While behavioural tests capture human prior knowledge and insights, there has been little exploration on how to leverage them for model training and development. This question is explored in "Evaluation and Learning with Structured Test Sets", an invited talk by Benjamin Roth of the University of Vienna which represents joint work with Pedro Henrique Luz de Araujo. The talk is part of OFAI's 2022 Lecture Series.
Members of the public are cordially invited to attend the talk on Wednesday, 19 October at 18:30 CEST (UTC+2). Attendance is possible in person at OFAI Headquarters (Freyung 6/6/7, 1010 Vienna); note that it is recommended to wear an FFP2 mask while on the premises. Alternatively, you may attend online via Zoom:
Meeting ID: 842 8244 2460
Talk abstract: Behavioural testing – verifying system capabilities by validating human-designed input-output pairs – is an alternative evaluation method of natural language processing systems proposed to address the shortcomings of the standard approach: computing metrics on held-out data. While behavioural tests capture human prior knowledge and insights, there has been little exploration on how to leverage them for model training and development. With this in mind, we explore behaviour-aware learning by examining several fine-tuning schemes using HateCheck, a suite of functional tests for hate speech detection systems. To address potential pitfalls of training on data originally intended for evaluation, we train and evaluate models on different configurations of HateCheck by holding out categories of test cases, which enables us to estimate performance on potentially overlooked system properties. The fine-tuning procedure led to improvements in the classification accuracy of held-out functionalities and identity groups, suggesting that models can potentially generalise to overlooked functionalities. However, performance on held-out functionality classes and i.i.d. hate speech detection data decreased, which indicates that generalisation occurs mostly across functionalities from the same class and that the procedure led to overfitting to the HateCheck data distribution.

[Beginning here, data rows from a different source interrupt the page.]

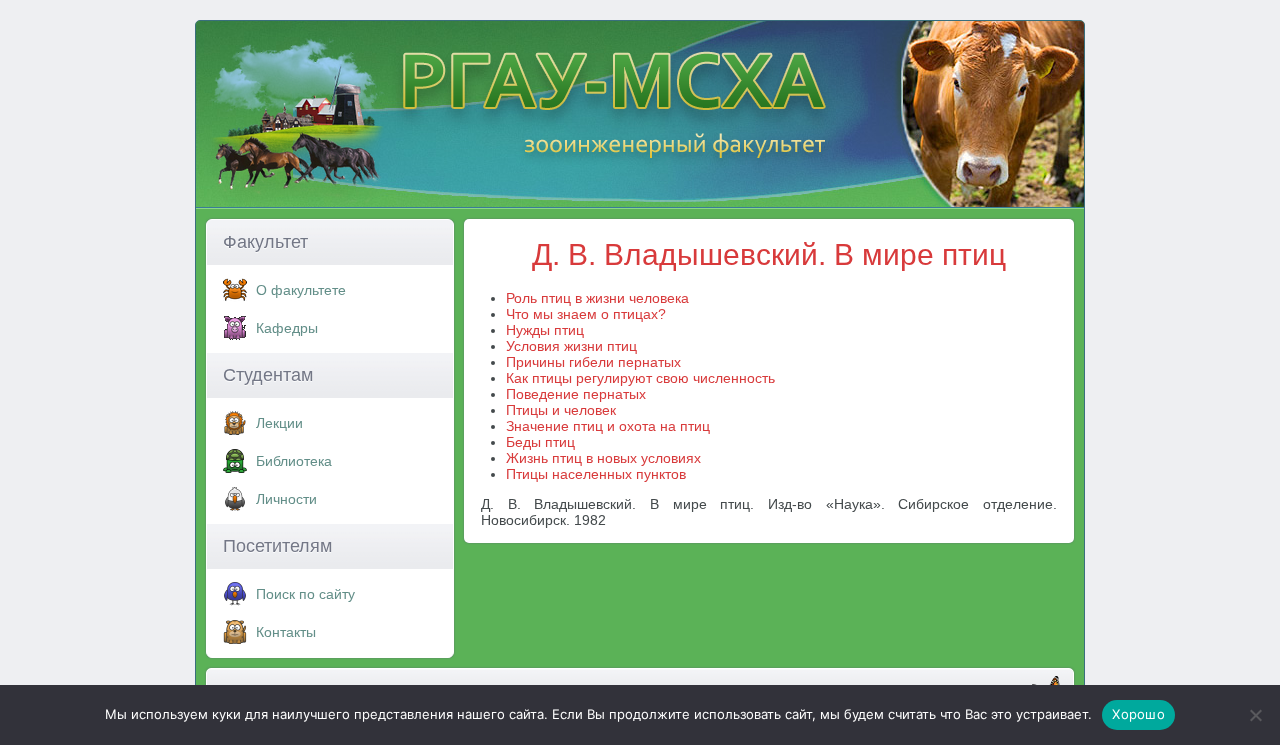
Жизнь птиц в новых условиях (603, 458)
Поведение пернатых (576, 394)
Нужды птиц (545, 330)
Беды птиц (540, 442)
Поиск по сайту (305, 594)
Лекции (279, 423)
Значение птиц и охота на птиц (608, 426)
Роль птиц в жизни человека (597, 298)
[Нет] (1255, 715)
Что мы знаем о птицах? (586, 314)
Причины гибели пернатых (593, 362)
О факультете (301, 290)
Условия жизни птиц (571, 346)
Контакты (286, 632)
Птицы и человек (561, 410)
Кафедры (287, 328)
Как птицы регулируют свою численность (640, 378)
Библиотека (294, 461)
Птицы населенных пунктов (596, 474)
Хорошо (1138, 714)
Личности (286, 499)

Speaker biography: Benjamin Roth is a professor in the area of deep learning & statistical NLP, leading the WWTF Vienna Research Group for Young Investigators "Knowledge-Infused Deep Learning for Natural Language Processing". Prior to this, he was an interim professor at LMU Munich. He obtained his PhD from Saarland University and did a postdoc at UMass, Amherst. His research interests are the extraction of knowledge from text with statistical methods and knowledge-supervised learning.